What needs to be done> Rewrite the listing below, swapping each "GUI agent" for "interface agent" and keeping every other part of every line the same.

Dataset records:

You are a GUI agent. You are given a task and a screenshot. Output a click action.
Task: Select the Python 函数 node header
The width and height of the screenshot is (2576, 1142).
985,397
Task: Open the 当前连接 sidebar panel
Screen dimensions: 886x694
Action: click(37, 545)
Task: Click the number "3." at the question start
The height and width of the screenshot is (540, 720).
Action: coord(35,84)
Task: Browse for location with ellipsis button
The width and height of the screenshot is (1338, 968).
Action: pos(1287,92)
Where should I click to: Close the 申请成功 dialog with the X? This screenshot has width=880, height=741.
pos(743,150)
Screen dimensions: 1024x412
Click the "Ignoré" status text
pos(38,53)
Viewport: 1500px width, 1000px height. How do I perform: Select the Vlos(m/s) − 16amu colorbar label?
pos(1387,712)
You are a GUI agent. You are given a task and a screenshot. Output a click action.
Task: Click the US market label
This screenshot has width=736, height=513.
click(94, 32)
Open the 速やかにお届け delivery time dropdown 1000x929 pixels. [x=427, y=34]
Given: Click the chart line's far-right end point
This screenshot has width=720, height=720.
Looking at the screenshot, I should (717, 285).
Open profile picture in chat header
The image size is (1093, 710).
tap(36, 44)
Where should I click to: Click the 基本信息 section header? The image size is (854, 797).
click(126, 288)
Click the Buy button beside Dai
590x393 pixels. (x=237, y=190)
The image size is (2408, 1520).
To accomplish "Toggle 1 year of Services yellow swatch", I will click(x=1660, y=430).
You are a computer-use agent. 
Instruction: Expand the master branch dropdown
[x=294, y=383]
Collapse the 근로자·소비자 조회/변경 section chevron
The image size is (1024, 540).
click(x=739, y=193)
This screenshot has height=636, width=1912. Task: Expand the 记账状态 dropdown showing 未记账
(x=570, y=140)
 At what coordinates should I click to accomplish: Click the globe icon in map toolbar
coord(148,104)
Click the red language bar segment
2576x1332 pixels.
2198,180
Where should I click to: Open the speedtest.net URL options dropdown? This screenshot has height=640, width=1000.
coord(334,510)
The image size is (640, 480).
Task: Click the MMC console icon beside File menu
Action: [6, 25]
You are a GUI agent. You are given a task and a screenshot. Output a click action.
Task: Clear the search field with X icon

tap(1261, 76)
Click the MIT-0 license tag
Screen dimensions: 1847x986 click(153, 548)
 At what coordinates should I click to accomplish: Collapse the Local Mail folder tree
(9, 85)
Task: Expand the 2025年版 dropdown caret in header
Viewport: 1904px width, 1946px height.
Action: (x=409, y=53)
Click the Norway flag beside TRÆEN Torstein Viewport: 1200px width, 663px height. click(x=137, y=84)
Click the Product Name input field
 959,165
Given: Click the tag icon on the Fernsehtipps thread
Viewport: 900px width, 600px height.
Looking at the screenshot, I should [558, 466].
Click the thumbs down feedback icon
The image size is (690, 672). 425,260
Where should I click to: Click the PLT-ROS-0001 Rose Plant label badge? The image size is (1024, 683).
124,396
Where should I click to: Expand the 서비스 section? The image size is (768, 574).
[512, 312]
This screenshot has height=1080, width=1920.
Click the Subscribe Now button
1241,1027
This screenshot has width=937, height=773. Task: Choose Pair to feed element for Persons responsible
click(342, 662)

Solution below>
You are a interface agent. You are given a task and a screenshot. Output a click action.
Task: Select the Python 函数 node header
The width and height of the screenshot is (2576, 1142).
985,397
Task: Open the 当前连接 sidebar panel
Screen dimensions: 886x694
Action: click(37, 545)
Task: Click the number "3." at the question start
The height and width of the screenshot is (540, 720).
Action: coord(35,84)
Task: Browse for location with ellipsis button
The width and height of the screenshot is (1338, 968).
Action: pos(1287,92)
Where should I click to: Close the 申请成功 dialog with the X? This screenshot has width=880, height=741.
pos(743,150)
Screen dimensions: 1024x412
Click the "Ignoré" status text
pos(38,53)
Viewport: 1500px width, 1000px height. How do I perform: Select the Vlos(m/s) − 16amu colorbar label?
pos(1387,712)
You are a interface agent. You are given a task and a screenshot. Output a click action.
Task: Click the US market label
This screenshot has width=736, height=513.
click(94, 32)
Open the 速やかにお届け delivery time dropdown 1000x929 pixels. [x=427, y=34]
Given: Click the chart line's far-right end point
This screenshot has width=720, height=720.
Looking at the screenshot, I should (717, 285).
Open profile picture in chat header
The image size is (1093, 710).
tap(36, 44)
Where should I click to: Click the 基本信息 section header? The image size is (854, 797).
click(126, 288)
Click the Buy button beside Dai
590x393 pixels. (x=237, y=190)
The image size is (2408, 1520).
To accomplish "Toggle 1 year of Services yellow swatch", I will click(x=1660, y=430).
You are a computer-use agent. 
Instruction: Expand the master branch dropdown
[x=294, y=383]
Collapse the 근로자·소비자 조회/변경 section chevron
The image size is (1024, 540).
click(x=739, y=193)
This screenshot has height=636, width=1912. Task: Expand the 记账状态 dropdown showing 未记账
(x=570, y=140)
 At what coordinates should I click to accomplish: Click the globe icon in map toolbar
coord(148,104)
Click the red language bar segment
2576x1332 pixels.
2198,180
Where should I click to: Open the speedtest.net URL options dropdown? This screenshot has height=640, width=1000.
coord(334,510)
The image size is (640, 480).
Task: Click the MMC console icon beside File menu
Action: [6, 25]
You are a interface agent. You are given a task and a screenshot. Output a click action.
Task: Clear the search field with X icon

tap(1261, 76)
Click the MIT-0 license tag
Screen dimensions: 1847x986 click(153, 548)
 At what coordinates should I click to accomplish: Collapse the Local Mail folder tree
(9, 85)
Task: Expand the 2025年版 dropdown caret in header
Viewport: 1904px width, 1946px height.
Action: (x=409, y=53)
Click the Norway flag beside TRÆEN Torstein Viewport: 1200px width, 663px height. click(x=137, y=84)
Click the Product Name input field
 959,165
Given: Click the tag icon on the Fernsehtipps thread
Viewport: 900px width, 600px height.
Looking at the screenshot, I should [558, 466].
Click the thumbs down feedback icon
The image size is (690, 672). 425,260
Where should I click to: Click the PLT-ROS-0001 Rose Plant label badge? The image size is (1024, 683).
124,396
Where should I click to: Expand the 서비스 section? The image size is (768, 574).
[512, 312]
This screenshot has height=1080, width=1920.
Click the Subscribe Now button
1241,1027
This screenshot has width=937, height=773. Task: Choose Pair to feed element for Persons responsible
click(342, 662)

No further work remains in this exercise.